*** Information provided ***

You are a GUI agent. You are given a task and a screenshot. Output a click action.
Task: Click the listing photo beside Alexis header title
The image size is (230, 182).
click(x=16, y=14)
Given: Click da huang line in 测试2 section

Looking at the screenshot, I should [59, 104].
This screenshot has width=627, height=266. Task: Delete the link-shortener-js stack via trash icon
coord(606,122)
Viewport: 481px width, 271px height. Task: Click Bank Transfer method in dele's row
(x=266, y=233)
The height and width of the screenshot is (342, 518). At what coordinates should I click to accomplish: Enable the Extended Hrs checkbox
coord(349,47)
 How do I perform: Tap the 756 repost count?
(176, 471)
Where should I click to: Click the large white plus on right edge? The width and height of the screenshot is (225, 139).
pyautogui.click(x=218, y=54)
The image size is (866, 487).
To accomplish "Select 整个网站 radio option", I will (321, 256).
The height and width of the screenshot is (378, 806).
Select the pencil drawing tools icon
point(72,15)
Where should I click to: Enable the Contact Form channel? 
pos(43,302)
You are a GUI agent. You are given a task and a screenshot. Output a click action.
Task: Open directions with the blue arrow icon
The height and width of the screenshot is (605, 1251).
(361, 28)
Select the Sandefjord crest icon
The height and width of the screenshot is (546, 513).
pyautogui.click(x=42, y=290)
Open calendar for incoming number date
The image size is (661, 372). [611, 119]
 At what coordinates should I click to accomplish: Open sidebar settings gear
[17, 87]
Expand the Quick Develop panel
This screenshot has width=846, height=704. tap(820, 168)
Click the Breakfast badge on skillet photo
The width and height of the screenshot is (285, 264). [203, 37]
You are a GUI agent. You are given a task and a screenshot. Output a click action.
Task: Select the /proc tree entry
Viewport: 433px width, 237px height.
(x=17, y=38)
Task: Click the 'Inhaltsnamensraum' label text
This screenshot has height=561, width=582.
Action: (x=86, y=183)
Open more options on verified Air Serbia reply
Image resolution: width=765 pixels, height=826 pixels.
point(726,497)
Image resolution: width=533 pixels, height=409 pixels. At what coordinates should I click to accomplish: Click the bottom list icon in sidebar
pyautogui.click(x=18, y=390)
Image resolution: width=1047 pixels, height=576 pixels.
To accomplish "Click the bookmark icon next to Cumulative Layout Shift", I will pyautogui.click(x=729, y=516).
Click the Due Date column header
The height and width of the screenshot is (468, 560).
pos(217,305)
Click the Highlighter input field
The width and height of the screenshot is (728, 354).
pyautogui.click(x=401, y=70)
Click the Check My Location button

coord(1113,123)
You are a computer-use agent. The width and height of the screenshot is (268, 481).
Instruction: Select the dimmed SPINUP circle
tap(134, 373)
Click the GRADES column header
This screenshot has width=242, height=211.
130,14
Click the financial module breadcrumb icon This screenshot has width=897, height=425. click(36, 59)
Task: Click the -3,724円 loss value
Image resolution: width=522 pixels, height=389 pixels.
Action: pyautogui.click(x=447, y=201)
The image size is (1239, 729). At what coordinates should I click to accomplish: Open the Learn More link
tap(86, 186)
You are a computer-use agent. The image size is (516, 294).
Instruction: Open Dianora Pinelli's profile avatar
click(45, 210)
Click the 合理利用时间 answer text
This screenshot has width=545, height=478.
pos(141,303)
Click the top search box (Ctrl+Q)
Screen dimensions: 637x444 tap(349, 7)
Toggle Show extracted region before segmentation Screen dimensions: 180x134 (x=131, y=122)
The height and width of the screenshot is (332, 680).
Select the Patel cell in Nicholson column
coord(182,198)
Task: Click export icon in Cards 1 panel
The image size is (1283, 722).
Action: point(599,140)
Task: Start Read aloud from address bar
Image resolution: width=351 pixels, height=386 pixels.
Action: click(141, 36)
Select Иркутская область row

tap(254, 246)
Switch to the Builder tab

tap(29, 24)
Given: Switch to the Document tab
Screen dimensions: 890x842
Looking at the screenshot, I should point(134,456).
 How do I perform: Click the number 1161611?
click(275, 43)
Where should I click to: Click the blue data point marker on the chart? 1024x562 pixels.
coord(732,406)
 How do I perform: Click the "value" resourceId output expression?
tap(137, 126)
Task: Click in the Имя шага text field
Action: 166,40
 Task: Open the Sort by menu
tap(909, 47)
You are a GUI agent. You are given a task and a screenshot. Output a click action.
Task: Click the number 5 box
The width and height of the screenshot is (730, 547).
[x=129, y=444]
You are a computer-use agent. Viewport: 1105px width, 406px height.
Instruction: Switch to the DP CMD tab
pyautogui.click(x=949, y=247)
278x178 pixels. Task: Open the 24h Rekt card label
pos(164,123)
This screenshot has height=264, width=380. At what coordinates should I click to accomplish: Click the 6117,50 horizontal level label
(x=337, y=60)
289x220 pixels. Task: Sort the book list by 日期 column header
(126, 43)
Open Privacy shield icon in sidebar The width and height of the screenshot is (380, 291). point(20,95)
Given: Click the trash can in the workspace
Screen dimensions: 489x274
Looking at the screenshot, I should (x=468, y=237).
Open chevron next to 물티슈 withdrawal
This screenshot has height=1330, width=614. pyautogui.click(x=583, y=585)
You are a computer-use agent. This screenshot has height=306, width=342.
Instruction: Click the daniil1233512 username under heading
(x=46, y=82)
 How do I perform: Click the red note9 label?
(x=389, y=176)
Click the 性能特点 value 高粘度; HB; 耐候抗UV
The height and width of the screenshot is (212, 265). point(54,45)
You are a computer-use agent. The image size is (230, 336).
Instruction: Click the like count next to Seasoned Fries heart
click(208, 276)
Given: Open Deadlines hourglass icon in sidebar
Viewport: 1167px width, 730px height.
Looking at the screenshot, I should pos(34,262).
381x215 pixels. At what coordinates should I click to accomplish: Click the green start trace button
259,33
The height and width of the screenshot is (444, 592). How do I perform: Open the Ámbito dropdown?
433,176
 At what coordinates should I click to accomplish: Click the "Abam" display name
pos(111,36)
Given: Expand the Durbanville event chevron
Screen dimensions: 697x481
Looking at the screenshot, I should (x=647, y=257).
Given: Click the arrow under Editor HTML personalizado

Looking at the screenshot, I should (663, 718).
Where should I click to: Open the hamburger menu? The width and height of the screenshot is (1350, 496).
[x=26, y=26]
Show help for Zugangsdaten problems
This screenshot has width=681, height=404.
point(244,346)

*** End of Information provided ***

__Work to complete__
In the entries above, find the line with "Click the top search box (Ctrl+Q)" and the line with "Task: Start Read aloud from address bar", then set down exactly those two and every line between them, nothing else.

__Solution__
Click the top search box (Ctrl+Q)
Screen dimensions: 637x444 tap(349, 7)
Toggle Show extracted region before segmentation Screen dimensions: 180x134 (x=131, y=122)
The height and width of the screenshot is (332, 680).
Select the Patel cell in Nicholson column
coord(182,198)
Task: Click export icon in Cards 1 panel
The image size is (1283, 722).
Action: point(599,140)
Task: Start Read aloud from address bar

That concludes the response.